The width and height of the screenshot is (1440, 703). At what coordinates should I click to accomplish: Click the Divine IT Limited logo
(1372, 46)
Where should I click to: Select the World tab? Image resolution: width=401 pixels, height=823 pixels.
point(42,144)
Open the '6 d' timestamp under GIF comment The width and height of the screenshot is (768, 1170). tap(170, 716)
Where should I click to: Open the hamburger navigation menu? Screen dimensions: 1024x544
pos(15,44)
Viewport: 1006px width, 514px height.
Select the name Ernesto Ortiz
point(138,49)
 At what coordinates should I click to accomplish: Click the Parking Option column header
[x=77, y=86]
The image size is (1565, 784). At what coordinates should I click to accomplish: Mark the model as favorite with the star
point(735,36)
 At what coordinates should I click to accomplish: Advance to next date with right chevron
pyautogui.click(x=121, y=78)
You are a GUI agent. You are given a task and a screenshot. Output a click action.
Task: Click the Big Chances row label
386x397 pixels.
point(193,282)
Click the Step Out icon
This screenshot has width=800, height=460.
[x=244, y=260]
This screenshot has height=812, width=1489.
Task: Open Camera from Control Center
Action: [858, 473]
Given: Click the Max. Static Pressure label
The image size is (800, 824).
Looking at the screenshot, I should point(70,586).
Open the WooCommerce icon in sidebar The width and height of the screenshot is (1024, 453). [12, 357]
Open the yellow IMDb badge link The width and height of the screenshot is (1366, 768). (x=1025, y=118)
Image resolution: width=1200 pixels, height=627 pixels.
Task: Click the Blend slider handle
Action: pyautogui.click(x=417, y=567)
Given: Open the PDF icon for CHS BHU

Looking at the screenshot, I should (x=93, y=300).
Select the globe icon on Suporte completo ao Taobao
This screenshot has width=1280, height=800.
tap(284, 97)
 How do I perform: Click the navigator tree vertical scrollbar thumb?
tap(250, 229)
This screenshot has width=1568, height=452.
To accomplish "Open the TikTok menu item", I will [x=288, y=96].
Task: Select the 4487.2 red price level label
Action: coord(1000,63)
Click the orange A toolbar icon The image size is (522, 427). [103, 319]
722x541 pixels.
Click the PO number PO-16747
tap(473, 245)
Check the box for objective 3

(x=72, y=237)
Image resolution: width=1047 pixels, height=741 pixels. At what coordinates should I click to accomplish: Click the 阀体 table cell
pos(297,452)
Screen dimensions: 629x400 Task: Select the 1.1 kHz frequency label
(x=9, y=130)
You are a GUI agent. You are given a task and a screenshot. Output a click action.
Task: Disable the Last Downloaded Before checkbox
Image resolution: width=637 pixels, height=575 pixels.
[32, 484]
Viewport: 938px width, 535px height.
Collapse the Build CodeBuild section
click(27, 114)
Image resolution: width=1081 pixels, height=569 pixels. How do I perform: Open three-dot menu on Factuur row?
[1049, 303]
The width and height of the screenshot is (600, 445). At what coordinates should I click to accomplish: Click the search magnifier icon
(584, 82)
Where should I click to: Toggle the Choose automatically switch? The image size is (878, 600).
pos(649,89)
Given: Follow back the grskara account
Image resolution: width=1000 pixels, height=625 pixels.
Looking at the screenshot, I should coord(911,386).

- - - - - - -

The task
Transcribe every record above exactly as written.

Written answer
The width and height of the screenshot is (1440, 703). At what coordinates should I click to accomplish: Click the Divine IT Limited logo
(1372, 46)
Where should I click to: Select the World tab? Image resolution: width=401 pixels, height=823 pixels.
point(42,144)
Open the '6 d' timestamp under GIF comment The width and height of the screenshot is (768, 1170). tap(170, 716)
Where should I click to: Open the hamburger navigation menu? Screen dimensions: 1024x544
pos(15,44)
Viewport: 1006px width, 514px height.
Select the name Ernesto Ortiz
point(138,49)
 At what coordinates should I click to accomplish: Click the Parking Option column header
[x=77, y=86]
The image size is (1565, 784). At what coordinates should I click to accomplish: Mark the model as favorite with the star
point(735,36)
 At what coordinates should I click to accomplish: Advance to next date with right chevron
pyautogui.click(x=121, y=78)
You are a GUI agent. You are given a task and a screenshot. Output a click action.
Task: Click the Big Chances row label
386x397 pixels.
point(193,282)
Click the Step Out icon
This screenshot has width=800, height=460.
[x=244, y=260]
This screenshot has height=812, width=1489.
Task: Open Camera from Control Center
Action: [858, 473]
Given: Click the Max. Static Pressure label
The image size is (800, 824).
Looking at the screenshot, I should point(70,586).
Open the WooCommerce icon in sidebar The width and height of the screenshot is (1024, 453). [12, 357]
Open the yellow IMDb badge link The width and height of the screenshot is (1366, 768). (x=1025, y=118)
Image resolution: width=1200 pixels, height=627 pixels.
Task: Click the Blend slider handle
Action: pyautogui.click(x=417, y=567)
Given: Open the PDF icon for CHS BHU

Looking at the screenshot, I should (x=93, y=300).
Select the globe icon on Suporte completo ao Taobao
This screenshot has width=1280, height=800.
tap(284, 97)
 How do I perform: Click the navigator tree vertical scrollbar thumb?
tap(250, 229)
This screenshot has width=1568, height=452.
To accomplish "Open the TikTok menu item", I will [x=288, y=96].
Task: Select the 4487.2 red price level label
Action: coord(1000,63)
Click the orange A toolbar icon The image size is (522, 427). [103, 319]
722x541 pixels.
Click the PO number PO-16747
tap(473, 245)
Check the box for objective 3

(x=72, y=237)
Image resolution: width=1047 pixels, height=741 pixels. At what coordinates should I click to accomplish: Click the 阀体 table cell
pos(297,452)
Screen dimensions: 629x400 Task: Select the 1.1 kHz frequency label
(x=9, y=130)
You are a GUI agent. You are given a task and a screenshot. Output a click action.
Task: Disable the Last Downloaded Before checkbox
Image resolution: width=637 pixels, height=575 pixels.
[32, 484]
Viewport: 938px width, 535px height.
Collapse the Build CodeBuild section
click(27, 114)
Image resolution: width=1081 pixels, height=569 pixels. How do I perform: Open three-dot menu on Factuur row?
[1049, 303]
The width and height of the screenshot is (600, 445). At what coordinates should I click to accomplish: Click the search magnifier icon
(584, 82)
Where should I click to: Toggle the Choose automatically switch? The image size is (878, 600).
pos(649,89)
Given: Follow back the grskara account
Image resolution: width=1000 pixels, height=625 pixels.
Looking at the screenshot, I should coord(911,386).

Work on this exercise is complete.